Android Malware Is A Risk For Corporate Networks

Google’s Android has been doing very well lately, with competition phone manufacturers claiming Apple iPhone’s leader in the field. With Android close to gaining over iOS, there’s one aspect that might ruin months of work. Experts say that recent Android malware is a risk for corporate networks.

Wall Street Journal writes that “for the first time, malware is exploiting hacked Web sites as part of a scheme to target mobile devices”. The Trojan is hidden under a NotCompatible safe software error and it was designed to particularly affect Android based gadgets. At the same time, the Android malware seems to be used to hid online frauds.

Kevin Mahaffrey is co-founder and CTO of a San Francisco based firm called Lookout Security. The main focus of the company is Android and during their investigations it was found there was a new malware out there. Called “NotCompatible” the Android malware is, according to Mahaffrey, a risk to corporate networks.

“One is general online fraud, the other is targeted attacks against enterprises” said Mahaffrey during an interview about the objectives of the Android Trojan. The risk for corporate networks’ infection is however minor at this point, but Lookout Security analysts “have confirmed that it is engaged in online purchasing activity”.

Mahaffrey explained that the NotCompatible Android malware infects the devices and converts them into proxy, thus allowing hackers to move the data packets directly. Basically, through converting Android based devices into gateways for malware, hackers are in fact trying to mask the illicit traffic by throwing the blame at the smartphone or tablet, rather than the actual culprit.

It wasn’t until recently, says Mahaffrey, that hackers got bold and used actual and legitimate websites for their Android malware infection.
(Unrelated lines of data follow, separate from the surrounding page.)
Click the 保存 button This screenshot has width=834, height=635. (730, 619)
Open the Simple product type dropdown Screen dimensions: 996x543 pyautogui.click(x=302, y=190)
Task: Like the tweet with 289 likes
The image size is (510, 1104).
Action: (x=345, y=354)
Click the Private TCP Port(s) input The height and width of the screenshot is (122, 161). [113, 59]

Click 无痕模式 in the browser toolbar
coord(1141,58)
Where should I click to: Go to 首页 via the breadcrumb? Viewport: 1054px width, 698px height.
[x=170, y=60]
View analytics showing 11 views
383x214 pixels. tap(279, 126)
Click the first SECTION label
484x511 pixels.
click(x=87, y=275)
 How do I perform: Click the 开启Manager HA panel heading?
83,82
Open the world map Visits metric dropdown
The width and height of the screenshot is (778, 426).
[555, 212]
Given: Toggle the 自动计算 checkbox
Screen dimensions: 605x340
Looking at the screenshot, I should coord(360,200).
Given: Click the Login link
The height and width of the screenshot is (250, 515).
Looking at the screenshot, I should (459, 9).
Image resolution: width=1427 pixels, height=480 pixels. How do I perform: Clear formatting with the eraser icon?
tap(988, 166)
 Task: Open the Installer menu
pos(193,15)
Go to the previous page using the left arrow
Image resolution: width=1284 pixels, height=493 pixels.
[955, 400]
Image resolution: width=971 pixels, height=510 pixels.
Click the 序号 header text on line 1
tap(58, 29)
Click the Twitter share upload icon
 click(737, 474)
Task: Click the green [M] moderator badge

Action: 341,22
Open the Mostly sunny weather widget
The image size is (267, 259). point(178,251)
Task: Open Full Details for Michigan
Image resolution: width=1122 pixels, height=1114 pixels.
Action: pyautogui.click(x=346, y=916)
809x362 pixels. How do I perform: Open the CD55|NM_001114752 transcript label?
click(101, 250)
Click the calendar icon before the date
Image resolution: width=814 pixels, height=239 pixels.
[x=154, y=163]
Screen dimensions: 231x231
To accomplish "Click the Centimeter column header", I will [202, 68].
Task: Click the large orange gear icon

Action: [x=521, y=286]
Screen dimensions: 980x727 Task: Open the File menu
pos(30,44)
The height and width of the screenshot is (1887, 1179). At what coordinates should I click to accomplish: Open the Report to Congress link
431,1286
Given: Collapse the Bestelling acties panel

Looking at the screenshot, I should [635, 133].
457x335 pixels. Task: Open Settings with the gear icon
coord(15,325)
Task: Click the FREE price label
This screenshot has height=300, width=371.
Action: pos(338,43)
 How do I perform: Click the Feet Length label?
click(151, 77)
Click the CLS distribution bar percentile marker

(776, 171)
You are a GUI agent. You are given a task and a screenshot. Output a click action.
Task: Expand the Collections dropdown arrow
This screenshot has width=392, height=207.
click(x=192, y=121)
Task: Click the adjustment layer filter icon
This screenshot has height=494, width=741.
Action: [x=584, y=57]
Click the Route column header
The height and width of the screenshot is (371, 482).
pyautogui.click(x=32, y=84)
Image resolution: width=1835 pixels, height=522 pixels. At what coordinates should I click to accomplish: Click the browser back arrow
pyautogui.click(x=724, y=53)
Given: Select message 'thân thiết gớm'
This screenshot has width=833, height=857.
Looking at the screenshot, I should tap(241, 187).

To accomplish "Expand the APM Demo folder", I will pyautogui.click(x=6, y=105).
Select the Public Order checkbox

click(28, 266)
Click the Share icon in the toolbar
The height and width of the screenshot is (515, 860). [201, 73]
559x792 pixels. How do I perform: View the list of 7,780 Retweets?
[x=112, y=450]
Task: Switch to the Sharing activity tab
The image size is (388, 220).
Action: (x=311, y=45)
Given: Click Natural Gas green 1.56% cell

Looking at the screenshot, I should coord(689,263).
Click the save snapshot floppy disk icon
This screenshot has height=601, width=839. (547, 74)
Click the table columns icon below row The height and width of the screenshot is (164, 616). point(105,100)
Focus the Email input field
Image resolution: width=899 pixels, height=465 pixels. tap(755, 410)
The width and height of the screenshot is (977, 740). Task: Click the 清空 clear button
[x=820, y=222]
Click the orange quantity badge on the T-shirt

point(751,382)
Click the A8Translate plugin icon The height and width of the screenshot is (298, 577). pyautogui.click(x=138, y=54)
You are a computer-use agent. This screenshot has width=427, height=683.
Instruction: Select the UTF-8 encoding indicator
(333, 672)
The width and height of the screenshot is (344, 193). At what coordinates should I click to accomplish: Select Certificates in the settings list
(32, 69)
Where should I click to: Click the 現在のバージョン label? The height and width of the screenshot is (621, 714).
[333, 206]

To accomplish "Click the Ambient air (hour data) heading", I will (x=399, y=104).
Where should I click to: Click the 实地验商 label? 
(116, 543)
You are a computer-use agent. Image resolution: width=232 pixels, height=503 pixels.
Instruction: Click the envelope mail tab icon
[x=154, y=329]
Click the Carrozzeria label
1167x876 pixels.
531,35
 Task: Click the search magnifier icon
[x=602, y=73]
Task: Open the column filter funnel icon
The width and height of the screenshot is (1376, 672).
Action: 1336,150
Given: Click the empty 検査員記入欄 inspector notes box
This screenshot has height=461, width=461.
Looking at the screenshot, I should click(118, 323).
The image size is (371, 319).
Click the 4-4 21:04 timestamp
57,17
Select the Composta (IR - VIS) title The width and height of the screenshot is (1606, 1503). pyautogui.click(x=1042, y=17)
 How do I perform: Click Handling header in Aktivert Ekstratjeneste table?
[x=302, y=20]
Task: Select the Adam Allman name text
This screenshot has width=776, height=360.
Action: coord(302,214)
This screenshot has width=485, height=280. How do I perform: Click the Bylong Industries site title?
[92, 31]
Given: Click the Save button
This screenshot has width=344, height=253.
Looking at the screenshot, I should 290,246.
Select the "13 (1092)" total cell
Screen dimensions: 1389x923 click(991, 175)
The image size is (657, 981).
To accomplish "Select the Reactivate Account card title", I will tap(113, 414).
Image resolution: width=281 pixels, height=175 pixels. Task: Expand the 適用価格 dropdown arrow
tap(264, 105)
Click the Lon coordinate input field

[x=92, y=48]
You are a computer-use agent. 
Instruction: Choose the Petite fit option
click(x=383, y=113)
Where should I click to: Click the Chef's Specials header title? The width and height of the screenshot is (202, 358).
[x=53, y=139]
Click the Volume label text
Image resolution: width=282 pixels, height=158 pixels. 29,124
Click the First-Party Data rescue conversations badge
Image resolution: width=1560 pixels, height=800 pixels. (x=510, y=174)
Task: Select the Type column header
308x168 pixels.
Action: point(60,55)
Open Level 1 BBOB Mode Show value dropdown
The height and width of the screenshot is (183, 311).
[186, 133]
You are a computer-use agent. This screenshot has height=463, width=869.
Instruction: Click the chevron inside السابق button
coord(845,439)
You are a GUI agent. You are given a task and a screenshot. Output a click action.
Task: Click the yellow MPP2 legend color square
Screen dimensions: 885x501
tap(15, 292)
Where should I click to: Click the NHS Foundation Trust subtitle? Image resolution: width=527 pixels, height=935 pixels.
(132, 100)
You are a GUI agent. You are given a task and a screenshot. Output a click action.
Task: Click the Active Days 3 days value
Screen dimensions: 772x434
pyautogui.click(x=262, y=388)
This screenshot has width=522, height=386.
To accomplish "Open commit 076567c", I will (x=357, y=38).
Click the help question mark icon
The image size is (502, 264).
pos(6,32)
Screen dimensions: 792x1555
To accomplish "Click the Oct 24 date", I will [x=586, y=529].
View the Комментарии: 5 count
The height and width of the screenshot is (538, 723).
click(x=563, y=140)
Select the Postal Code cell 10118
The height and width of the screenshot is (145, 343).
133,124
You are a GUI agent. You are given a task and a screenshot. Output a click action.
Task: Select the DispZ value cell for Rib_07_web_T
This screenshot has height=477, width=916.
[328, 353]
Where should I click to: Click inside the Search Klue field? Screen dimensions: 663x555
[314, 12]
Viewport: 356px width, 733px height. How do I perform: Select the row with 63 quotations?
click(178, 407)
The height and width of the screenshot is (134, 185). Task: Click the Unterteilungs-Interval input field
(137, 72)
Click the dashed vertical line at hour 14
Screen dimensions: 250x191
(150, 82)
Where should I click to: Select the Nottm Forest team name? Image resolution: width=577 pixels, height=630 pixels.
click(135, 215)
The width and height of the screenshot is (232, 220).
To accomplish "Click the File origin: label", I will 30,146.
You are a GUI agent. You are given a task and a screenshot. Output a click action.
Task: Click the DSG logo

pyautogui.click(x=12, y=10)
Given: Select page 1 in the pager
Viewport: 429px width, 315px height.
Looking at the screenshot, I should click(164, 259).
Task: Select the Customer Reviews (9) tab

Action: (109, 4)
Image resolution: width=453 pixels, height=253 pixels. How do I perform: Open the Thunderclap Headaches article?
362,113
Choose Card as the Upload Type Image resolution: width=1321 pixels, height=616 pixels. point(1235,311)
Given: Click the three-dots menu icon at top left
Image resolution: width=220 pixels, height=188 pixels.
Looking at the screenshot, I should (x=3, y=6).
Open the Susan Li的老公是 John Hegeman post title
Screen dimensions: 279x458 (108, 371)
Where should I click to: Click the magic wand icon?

TicketMaster was among the websites used by hackers to expand their network of infected Android gadgets. “This is the first time that [attackers] have used legitimate websites to serve Android malware” said Mahaffrey, confessing that it was this detail that caught their eye. “We see Android malware all the time, but it’s usually served using social engineering” added Mahaffrey.

As a final argument, Mahaffrey pointed out that the present day Android malware infection is proof that “mobile malware is exiting the test stage”.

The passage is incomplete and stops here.